Metafysica: eindig en oneindig
Williams stelt dat christologie onherroepelijk metafysische vragen stelt, namelijk hoe een eindig wezen in relatie kan staan tot een oneindig wezen. Bij Jezus is die relatie uiteraard wel heel specifiek, maar ze staat niet los van de werkelijkheid als geheel. Integendeel, ze onthult juist de logica van het geschapen-zijn, dat namelijk ook de relatie is van het eindige met het oneindige: het eindige ontstaat en wordt in stand gehouden door het oneindige. Dit is abstracte taal, en daar staat Williams’ boek vol mee. Maar het is bij Williams een abstractie die veel verheldert – mogelijk ook Borgmans probleem met Barths theologie. Ze biedt namelijk een denkvorm om God concreet in de werkelijkheid te denken die open lijkt voor de wezenlijk barthiaanse theologische dialectiek en alteriteit. Williams’ metafysische denken legt God niet vast in de werkelijkheid-zoals-wij-die-kennen. Hij blijft de levende, andere, sprekende God.

Het komt erop aan om eindig en oneindig in hun goede onderlinge verhouding te denken. Williams baseert zich vooral op het werk van de Anglicaanse godsdienstfilosoof Austin Farrar. Waar het misgaat in de theologie volgens Williams, daar plaatst men oneindig en eindig, God en mens, op hetzelfde niveau. Ook in de christologie en in incarnatie-denken kan God zo in de geschapen werkelijkheid getrokken worden, dat Hij ‘gewoon’ één van de actoren in het eindige spel wordt. Uiteraard wel een actor met buitengewone mogelijkheden, maar dat is meer een kwantitatief dan een kwalitatief verschil. Het eerste, meest zichtbare probleem hiervan is dat dit tekort doet aan Gods anders-zijn. God is toch niet alleen maar meer dan menselijk? Het tweede, meer verhulde probleem is een gebrek aan waardering en respect voor de geschapen werkelijkheid. Want dat wordt pas wat als je er met Gods superkrachten in gaat.

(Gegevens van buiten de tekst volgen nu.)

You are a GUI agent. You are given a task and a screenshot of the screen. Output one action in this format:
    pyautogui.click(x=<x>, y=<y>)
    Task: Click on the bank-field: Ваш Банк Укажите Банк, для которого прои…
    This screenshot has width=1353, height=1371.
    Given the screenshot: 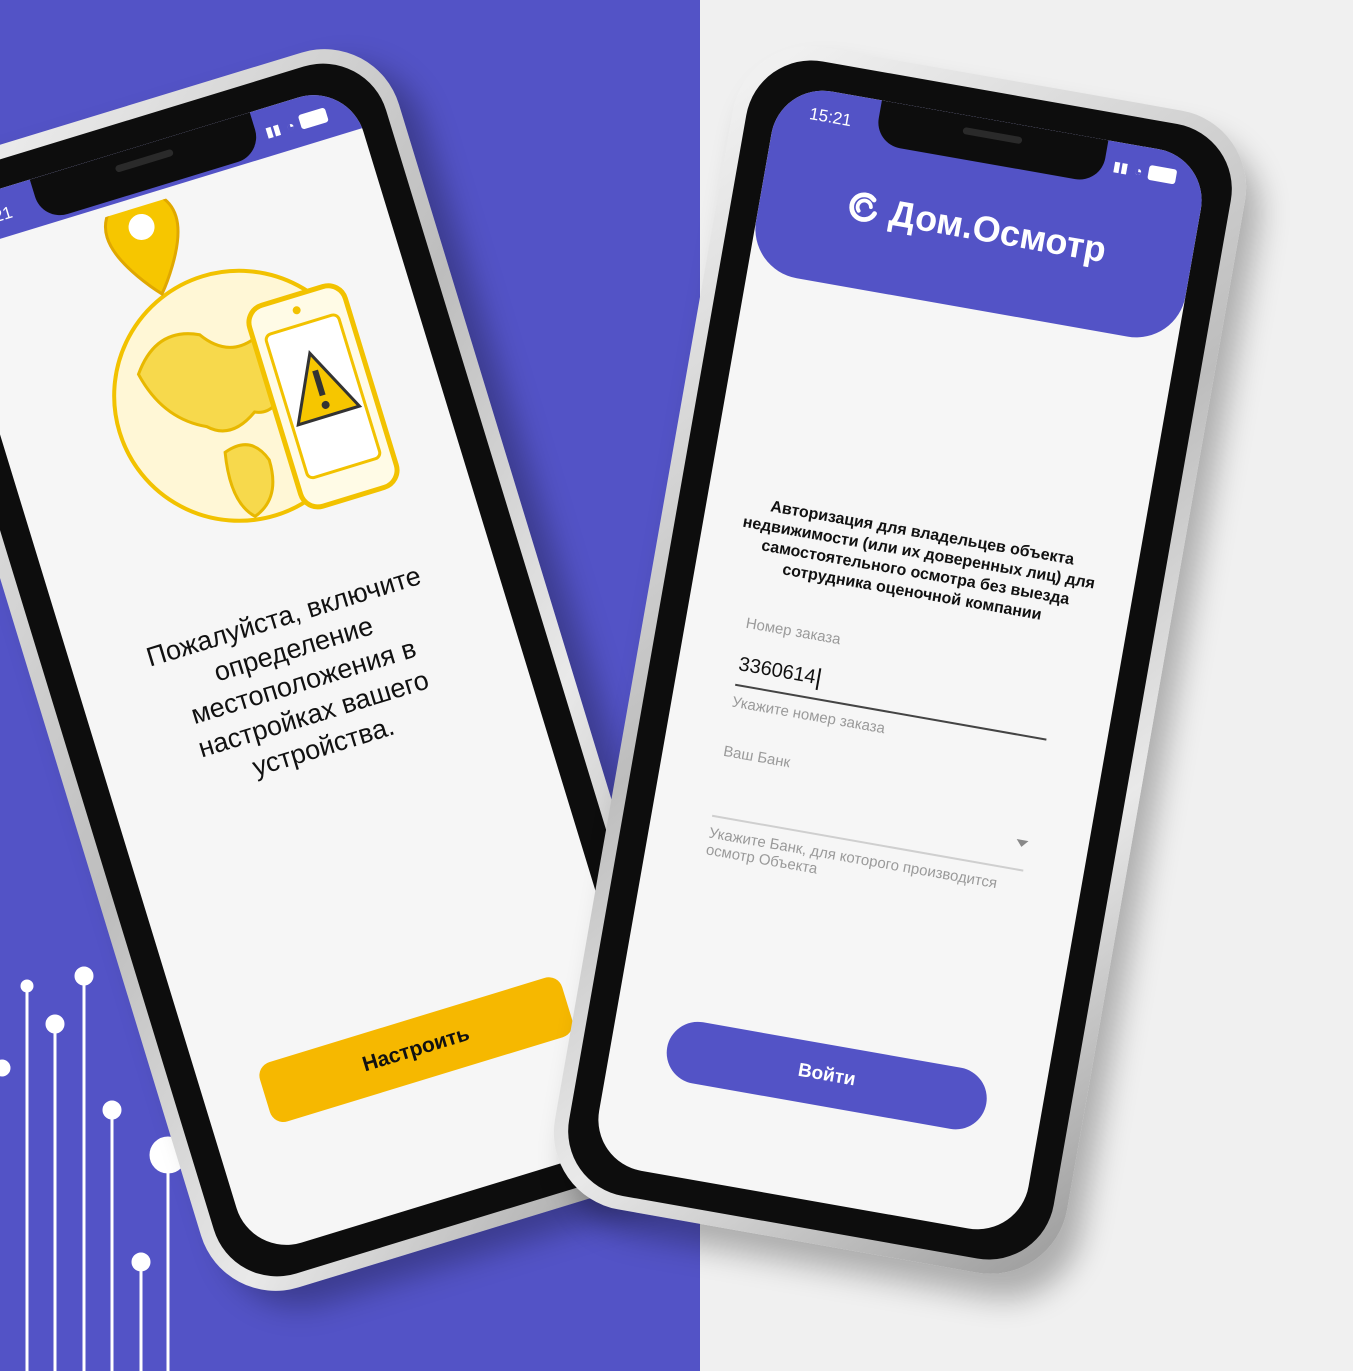 What is the action you would take?
    pyautogui.click(x=871, y=828)
    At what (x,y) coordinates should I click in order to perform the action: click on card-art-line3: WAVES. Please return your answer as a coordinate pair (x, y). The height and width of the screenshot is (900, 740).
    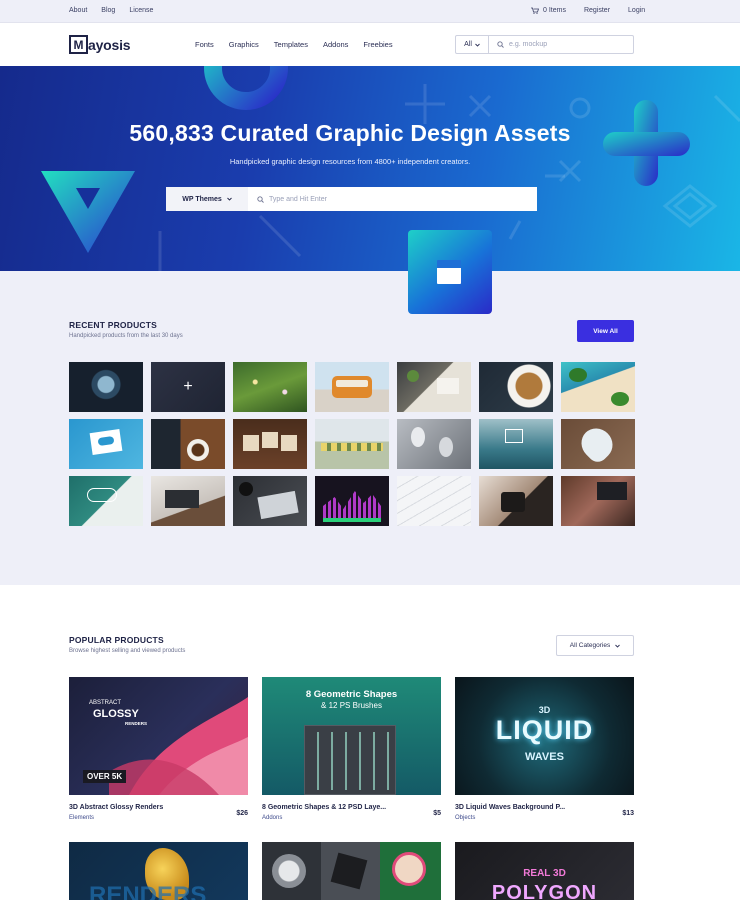
    Looking at the image, I should click on (544, 757).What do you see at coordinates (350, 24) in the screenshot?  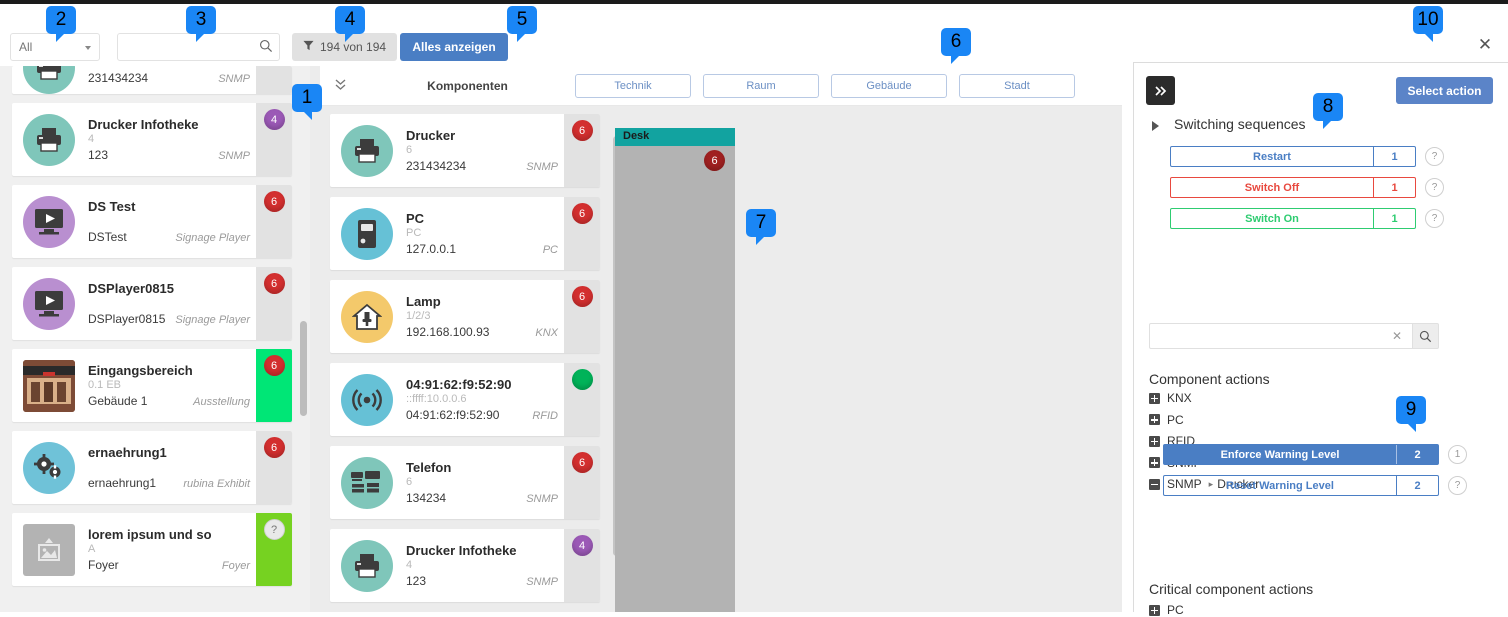 I see `callout-marker-4: 4` at bounding box center [350, 24].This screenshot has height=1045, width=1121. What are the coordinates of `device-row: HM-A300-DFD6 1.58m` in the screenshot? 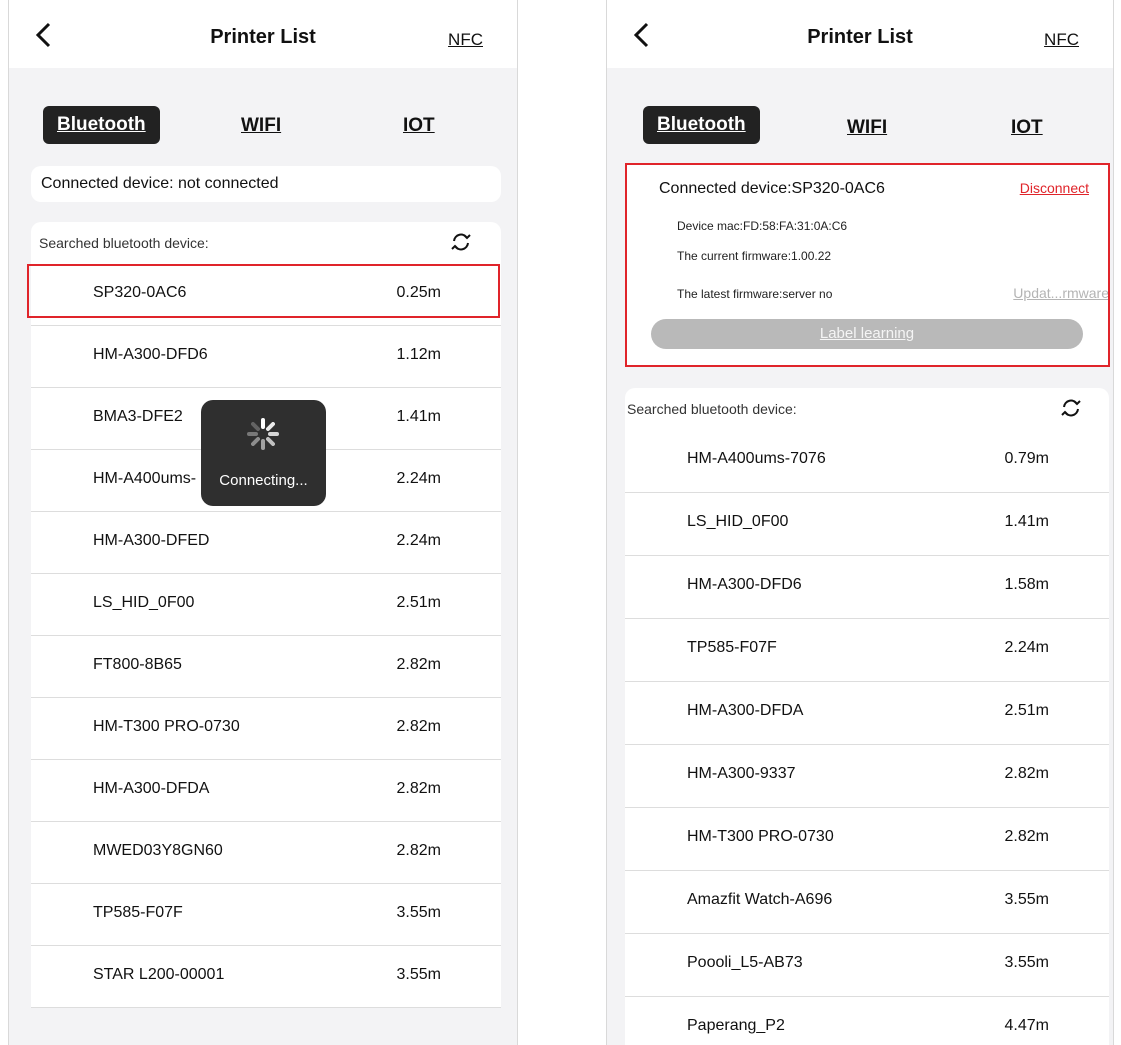 It's located at (867, 588).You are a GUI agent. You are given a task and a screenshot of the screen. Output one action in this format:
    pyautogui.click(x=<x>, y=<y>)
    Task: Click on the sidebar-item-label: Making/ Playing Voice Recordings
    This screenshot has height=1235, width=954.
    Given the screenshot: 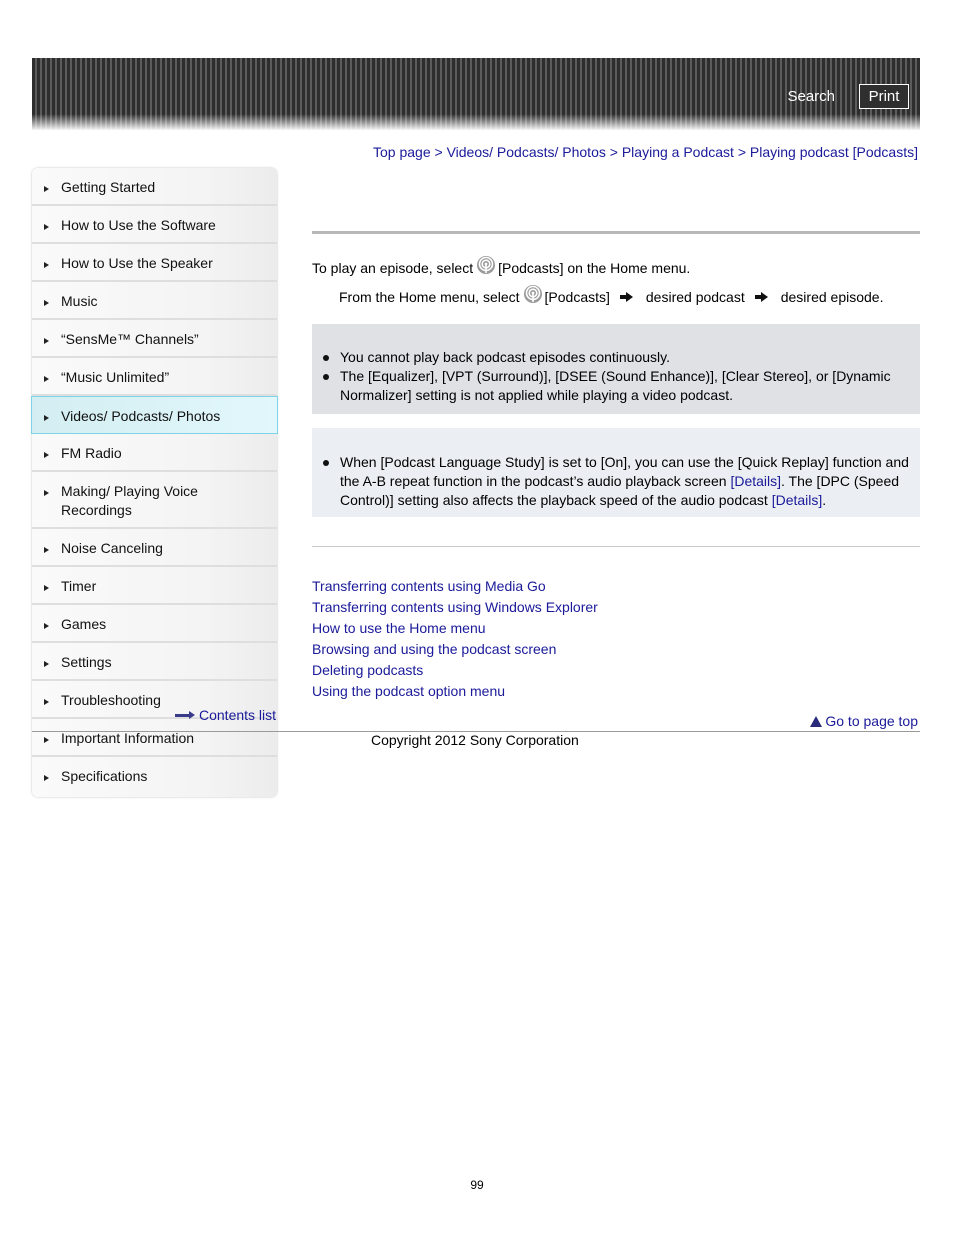 What is the action you would take?
    pyautogui.click(x=130, y=500)
    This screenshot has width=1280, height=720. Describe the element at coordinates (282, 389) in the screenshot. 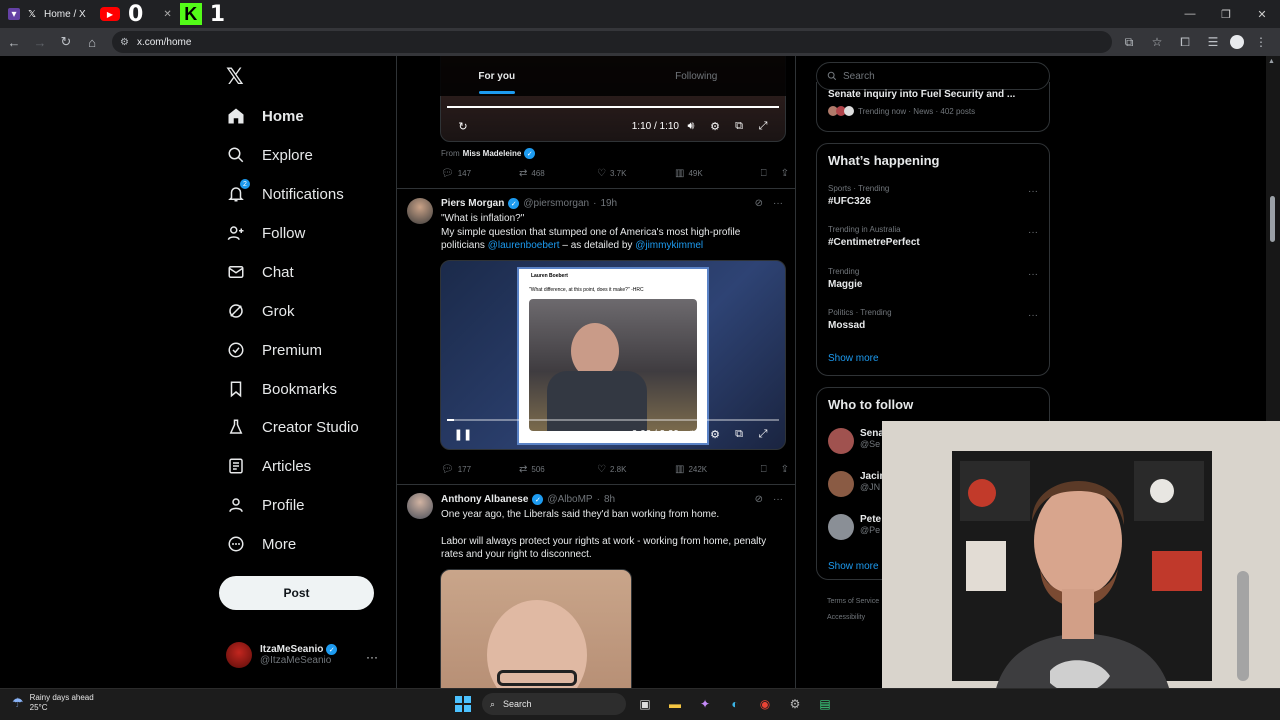

I see `nav-item-bookmarks: Bookmarks` at that location. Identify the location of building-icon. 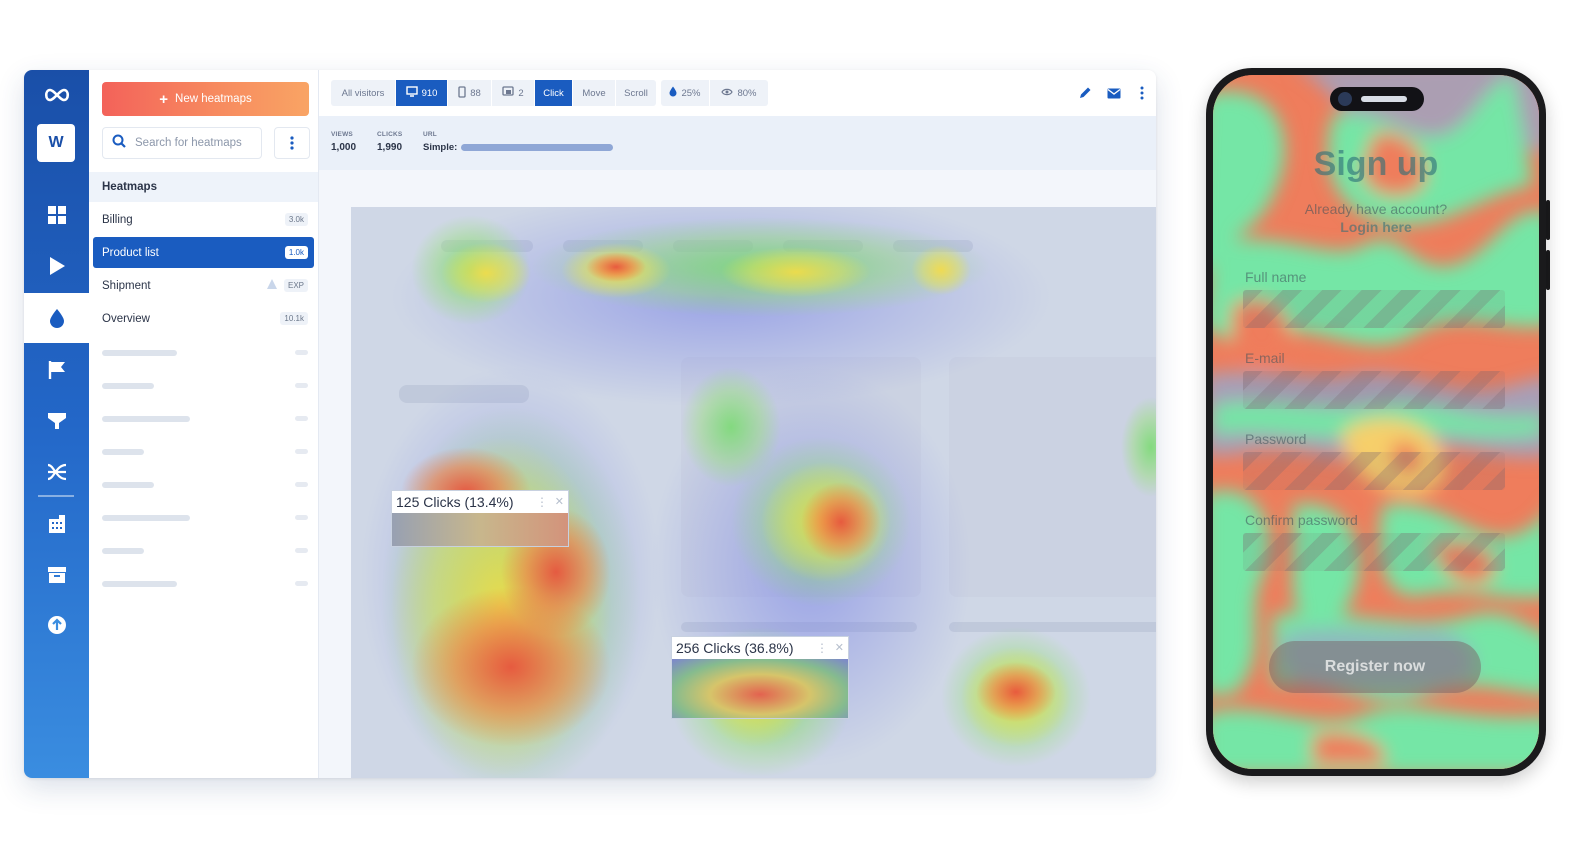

De twee-naturenleer als theologische sleutel
De traditionele orthodoxe christologie van twee naturen – goddelijk en menselijk – die een eenheid vormen heeft juist die beide problemen zoeken te vermijden. Het komt aan op de goede balans, de juiste mate van complexiteit hierin. De niet-orthodoxe denkwijzen zijn onevenwichtig en onvoldoende complex: ze slaan door naar de kant van de tweeheid (God enkel schijnbaar in een lichaam) of de eenheid (een gemengde godmenselijke natuur). Die ‘theoretische’ misstappen in de christologie zetten de hele theologie op een dwaalspoor. Het wordt namelijk onmogelijk het geheim van het evangelie te vatten, dat God de mens ontmoeten kan, deze kan raken en met haar een verbond aangaan, hem en haar kan verlossen, en dat de mens daarin tot haar recht komt. Ofwel God en mens kunnen elkaar niet werkelijk bereiken, en dus kan God de mens en de wereld niet verlossen; het blijven uiteindelijk gescheiden werkelijkheden. Ofwel de werkelijkheid wordt geforceerd en overweldigd op zo’n manier, dat er niets van overblijft, zonder continuïteit.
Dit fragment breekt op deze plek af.